→ ABOUT THIS TASK
Reproduce the top of the data verbatim, through and including the line that contains "Activate the Selection".

[Collected data]
==============================

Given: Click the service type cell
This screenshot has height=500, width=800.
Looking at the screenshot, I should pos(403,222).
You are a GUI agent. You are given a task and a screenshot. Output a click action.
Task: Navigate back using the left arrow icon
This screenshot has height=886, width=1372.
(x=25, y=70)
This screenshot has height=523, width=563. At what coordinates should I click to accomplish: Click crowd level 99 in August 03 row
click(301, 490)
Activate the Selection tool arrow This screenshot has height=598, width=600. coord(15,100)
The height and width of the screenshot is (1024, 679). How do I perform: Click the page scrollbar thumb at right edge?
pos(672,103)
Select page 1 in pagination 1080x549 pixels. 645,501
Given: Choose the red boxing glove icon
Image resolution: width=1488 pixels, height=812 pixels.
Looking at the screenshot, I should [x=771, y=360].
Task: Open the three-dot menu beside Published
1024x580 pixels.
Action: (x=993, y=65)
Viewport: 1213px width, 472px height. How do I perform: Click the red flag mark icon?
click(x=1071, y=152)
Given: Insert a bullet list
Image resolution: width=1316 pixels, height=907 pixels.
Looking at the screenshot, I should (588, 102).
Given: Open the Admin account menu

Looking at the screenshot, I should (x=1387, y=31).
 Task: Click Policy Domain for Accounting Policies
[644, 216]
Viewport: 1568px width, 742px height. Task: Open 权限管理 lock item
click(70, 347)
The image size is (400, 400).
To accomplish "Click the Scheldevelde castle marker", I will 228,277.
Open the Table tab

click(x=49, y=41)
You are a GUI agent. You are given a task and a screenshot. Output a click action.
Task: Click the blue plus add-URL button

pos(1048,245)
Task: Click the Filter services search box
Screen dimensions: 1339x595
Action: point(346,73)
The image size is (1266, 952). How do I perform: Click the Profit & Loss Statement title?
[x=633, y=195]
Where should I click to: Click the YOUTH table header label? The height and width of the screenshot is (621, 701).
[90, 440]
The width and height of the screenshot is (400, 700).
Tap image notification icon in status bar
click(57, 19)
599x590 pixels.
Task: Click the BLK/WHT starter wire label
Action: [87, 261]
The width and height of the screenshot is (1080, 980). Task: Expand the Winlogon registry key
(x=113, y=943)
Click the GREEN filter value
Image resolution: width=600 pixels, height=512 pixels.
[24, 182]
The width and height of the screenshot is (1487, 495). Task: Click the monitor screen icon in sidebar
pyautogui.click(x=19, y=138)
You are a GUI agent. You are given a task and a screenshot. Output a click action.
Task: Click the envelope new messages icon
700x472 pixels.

==============================

→ FINAL ANSWER
Given: Click the service type cell
This screenshot has height=500, width=800.
Looking at the screenshot, I should pos(403,222).
You are a GUI agent. You are given a task and a screenshot. Output a click action.
Task: Navigate back using the left arrow icon
This screenshot has height=886, width=1372.
(x=25, y=70)
This screenshot has height=523, width=563. At what coordinates should I click to accomplish: Click crowd level 99 in August 03 row
click(301, 490)
Activate the Selection tool arrow This screenshot has height=598, width=600. coord(15,100)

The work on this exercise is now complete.